**Task brief**
Report how many lines in the data below contain the word "should". Give only the number.

Collected data entries
++++++

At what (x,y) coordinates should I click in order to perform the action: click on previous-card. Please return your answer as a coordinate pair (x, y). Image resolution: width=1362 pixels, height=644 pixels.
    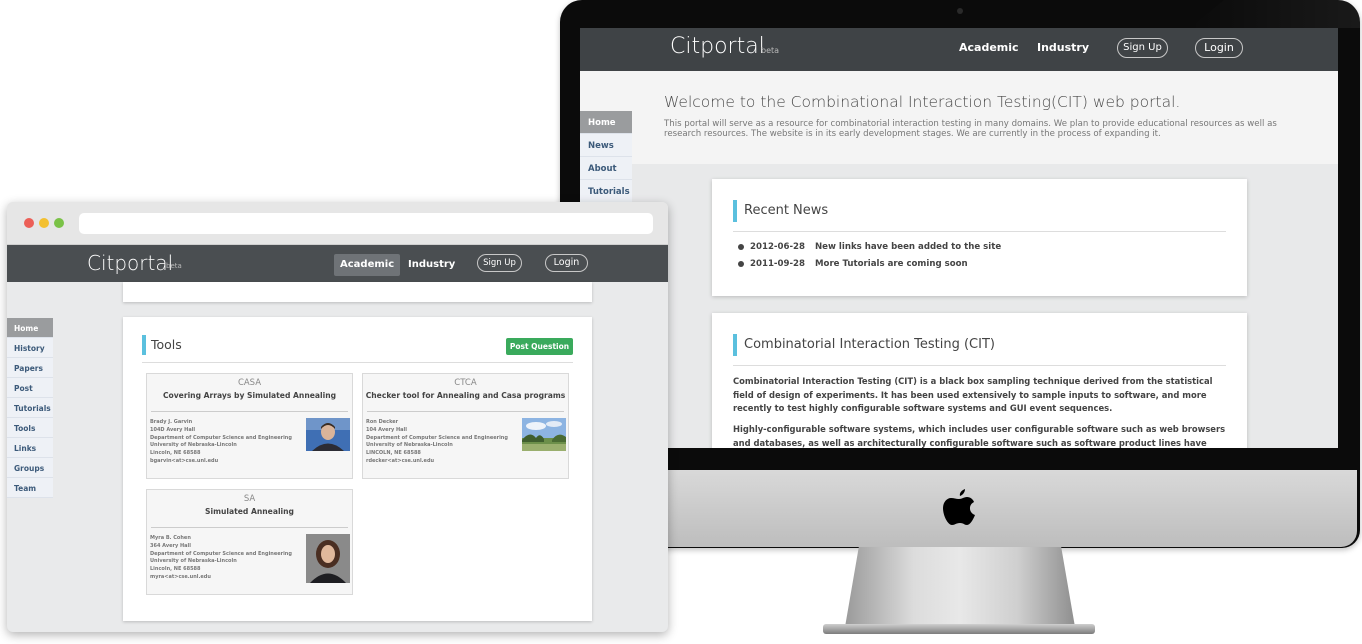
    Looking at the image, I should click on (358, 292).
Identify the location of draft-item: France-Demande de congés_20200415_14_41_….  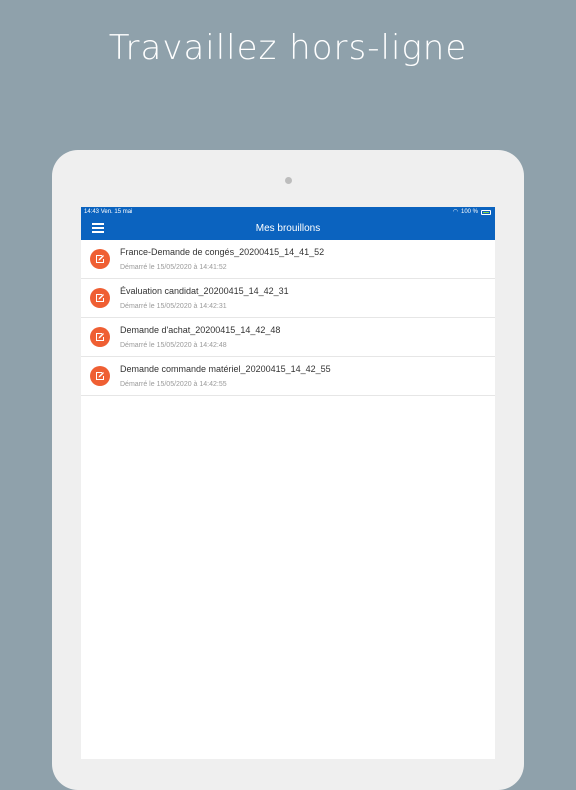
(288, 260).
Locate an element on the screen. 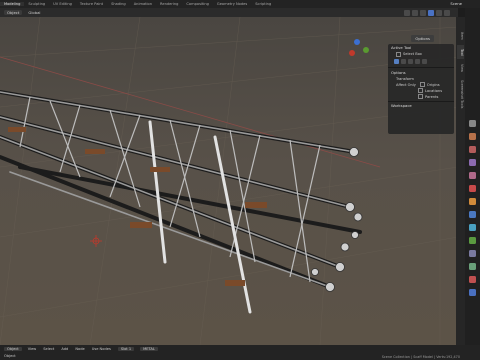 The height and width of the screenshot is (360, 480). object-props-icon is located at coordinates (472, 202).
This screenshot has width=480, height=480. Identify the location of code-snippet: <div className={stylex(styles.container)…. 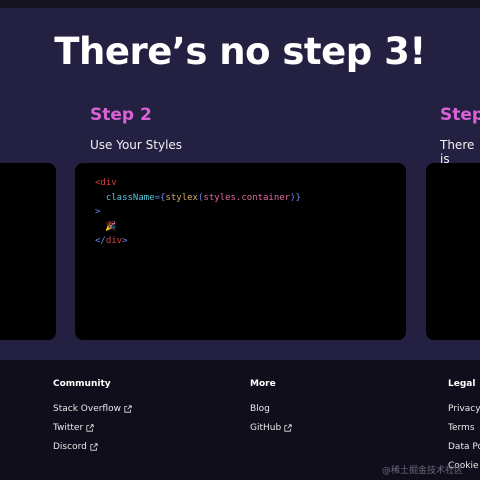
(198, 212).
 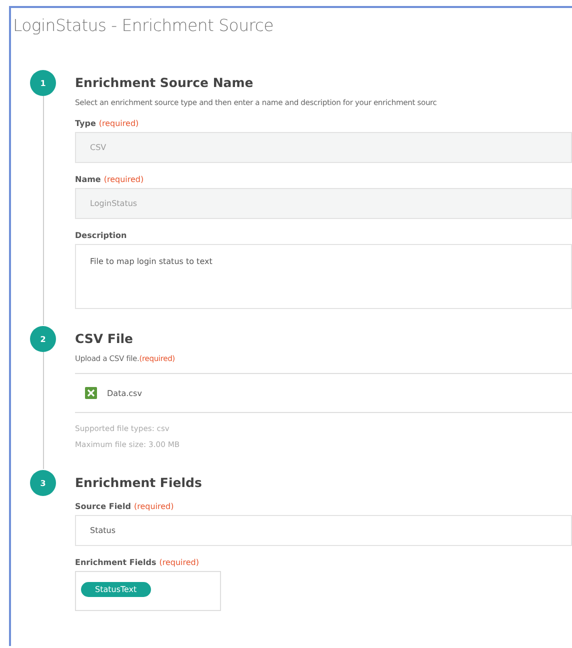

++++++

**Task answer**
2